Encephalomyocarditis virus (EMCV) is as a potential zoonotic agent with a wide host range. Here, applying gene splicing by overlap extension PCR (SOE-PCR), we describe a simple method for producing single-chain variable fragment (scFv) antibody against EMCV that configurates in the orientation of VH-(GGGGS)4 -VL. DNA template was resverse transcribed by total RNA that derived from hyperimmunized antibody positive mice spleen after inoculation inactivated EMCV-PV21 as antigen. Using the degenerate primers designed for the variable regions of IgG of murine antibody, the 417 bp of gene encoding VH-linker (VHL) and 360 bp of gene encoding linker-VL (LVL) of the anti-EMCV was individually amplified from DNA template by PCR, repectively. The 762 bp gene encoding anti-EMCV scFv was constructed by SOE-PCR when the mixed VHL and LVL genes were used as the template. The amplified gene subcloned into pGEX-6P1 to yield pGEX-6P1/EMCV-scFv.
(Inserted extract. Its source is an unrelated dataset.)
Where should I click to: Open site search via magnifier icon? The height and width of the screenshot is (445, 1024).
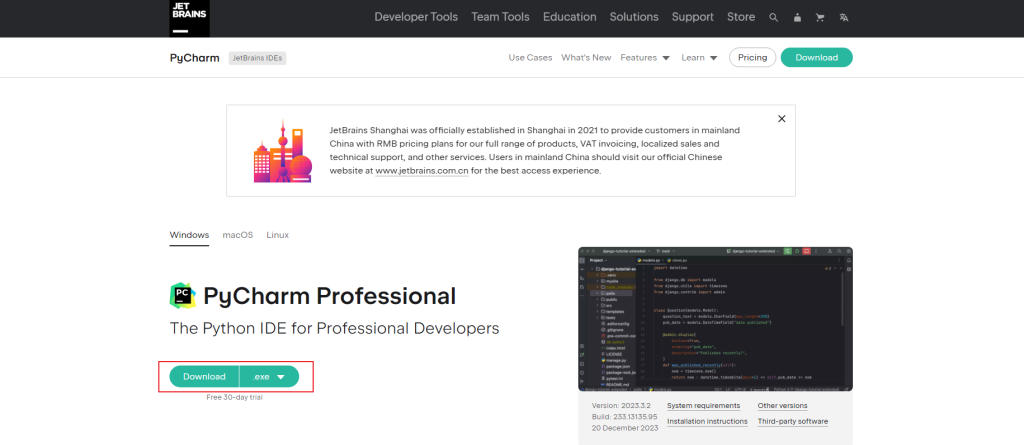tap(774, 17)
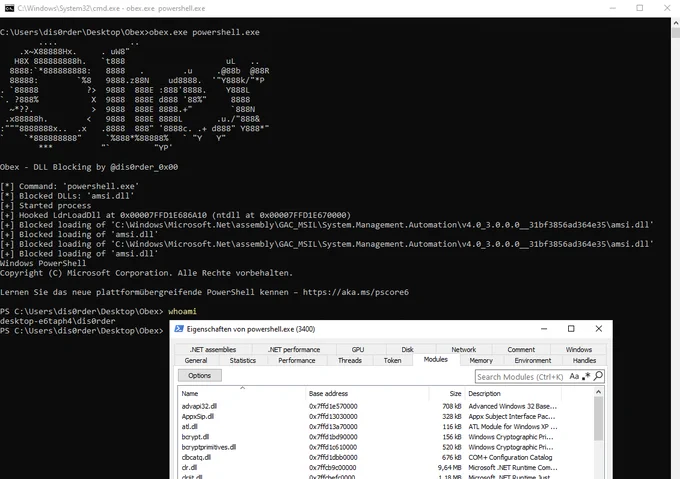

Recombinant vector transformed into the Escherichia coli BL21 (DE3) and a 53 KDa GST-scFv fusion protein was obtained by SDS-PAGE electrophoresis. Animal experiment results showed that the pretective rate of mice in group A which challenged 500 μL 104 TCID50 EMCV per mouse for 7 d post-inoculation scFv 3 d (0.5 mg purified recombinant scFv per mouse) was 91.67% (11/12). The serum anti-EMCV antibody titer in group A mice was most significantly higher than that in positive control mouse (P < 0.01), coversely the serum relative mRNA copies were significantly lower than that in positive control mouse (P < 0.05). These findings indicated that recombinant anti-EMCV scFv has remarkable anti-EMCV effect in mice.